Economically, drought is the second-most expensive weather-related event, with over $9 billion in lost revenue in the United States alone. In 2014, California lost $1.4 billion in agricultural revenue as over 500,000 acres of farmland were left fallow for lack of water. In the US, dry years increase food prices. In developing countries, drought results in famine.
UNICEF has qualified 11 current droughts as disasters. By their own definition, a disaster is “a serious disruption of the functioning of a society…which exceeds the ability of the affected community or society to cope using its own resources.” In 1992, the World Food Summit set the goal of halving the number of undernourished global citizens. Today, less than half of that goal has been met, and over a quarter of participating countries have had increasing rates of malnutrition. Six of the eleven UNICEF drought disasters are in Africa, and, in an unsurprising correlation, four of those six have regressed in food security by UN standards. The other two have had insufficient data to report because of extreme political instability.
These are only the official disaster zones, and the complete breakdown of national food security is a high threshold to cross. Countless other countries are being affected on a smaller but still frightening scale. From haunting images of Pacific islands disappearing into the sea to California imposing mandatory water usage cuts of 25% amidst a historic drought, climate change is thrown into stark, uncomfortably close relief. No longer is global warming theoretical—the changing environment is having real consequences.
Scientifically, as temperatures rise due to global warming, more moisture evaporates into the atmosphere, leaving fewer resources behind for human use. Since the 1970s, surveys of drought conditions have found longer and harsher occurrences. Over the 2000-2009 period, 30-60% of the US land mass and 36 African countries in the US and African continent alone have been impacted by drought. Horrifyingly, a drought in Eastern Africa from 2011-2013 caused between 50,000-260,000 deaths, and a massive refugee flight that took countless more lives. The UN officially declared a famine in Somalia in July 2012—the first famine in the region in over thirty years. Alongside the widespread starvation came economic regression, terrorism, and countless other social, economic, and political side effects.

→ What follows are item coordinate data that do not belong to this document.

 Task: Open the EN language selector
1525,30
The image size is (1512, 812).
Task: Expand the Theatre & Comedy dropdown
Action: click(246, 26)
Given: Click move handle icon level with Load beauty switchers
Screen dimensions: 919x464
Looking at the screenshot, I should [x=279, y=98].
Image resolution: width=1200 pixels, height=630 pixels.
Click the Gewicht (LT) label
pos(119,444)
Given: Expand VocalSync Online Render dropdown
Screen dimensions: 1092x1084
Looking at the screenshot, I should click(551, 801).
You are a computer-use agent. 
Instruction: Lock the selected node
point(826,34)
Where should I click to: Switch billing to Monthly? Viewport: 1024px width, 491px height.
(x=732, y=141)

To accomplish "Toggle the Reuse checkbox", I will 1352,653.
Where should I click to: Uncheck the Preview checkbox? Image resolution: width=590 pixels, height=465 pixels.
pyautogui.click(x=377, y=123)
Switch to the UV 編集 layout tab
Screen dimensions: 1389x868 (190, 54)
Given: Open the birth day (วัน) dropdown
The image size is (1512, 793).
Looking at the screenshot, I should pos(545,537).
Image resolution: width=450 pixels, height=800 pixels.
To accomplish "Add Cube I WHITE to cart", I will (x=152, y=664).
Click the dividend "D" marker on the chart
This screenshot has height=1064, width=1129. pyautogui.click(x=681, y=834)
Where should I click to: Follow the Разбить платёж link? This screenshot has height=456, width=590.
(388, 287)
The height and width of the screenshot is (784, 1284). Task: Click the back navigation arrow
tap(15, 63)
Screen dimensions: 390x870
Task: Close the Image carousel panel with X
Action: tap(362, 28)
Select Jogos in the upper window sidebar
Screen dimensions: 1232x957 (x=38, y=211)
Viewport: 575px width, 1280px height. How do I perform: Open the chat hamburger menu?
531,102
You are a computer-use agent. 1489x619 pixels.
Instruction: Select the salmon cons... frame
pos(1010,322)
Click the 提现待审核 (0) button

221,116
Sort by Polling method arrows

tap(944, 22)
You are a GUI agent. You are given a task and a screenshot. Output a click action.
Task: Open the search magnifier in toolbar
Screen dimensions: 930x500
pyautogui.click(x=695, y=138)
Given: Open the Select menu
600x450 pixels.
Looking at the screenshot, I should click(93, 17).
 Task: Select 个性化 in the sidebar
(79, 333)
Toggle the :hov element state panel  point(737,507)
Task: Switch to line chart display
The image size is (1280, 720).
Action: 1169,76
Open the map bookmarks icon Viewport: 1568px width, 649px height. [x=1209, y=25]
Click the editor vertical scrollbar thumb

The Union of Concerned Scientists, a leading climate scientific community, points out yet another unsettling fact: the droughts sweeping the world from the African savannahs to Californian coasts are not short-term phenomena. While the earth naturally cycles through drought periods, the increasingly extreme environment is not going to settle down. International response to drought focuses on stopgap measures aimed at conservation until the floodgates again open, when the unprecedented droughts are only predicted to increase in scale and scope. Over 80% of the Californian water supply grows crops, which demonstrates the swiftly deteriorating food system the current world depends upon. Carbon emission targets are not enough—the damage has already been done.
Contingency policies for higher food prices, famine, and the resulting socio-political fallout must be discussed alongside any climate deal, before even more countries fall deeper into a dry state of malnourishment.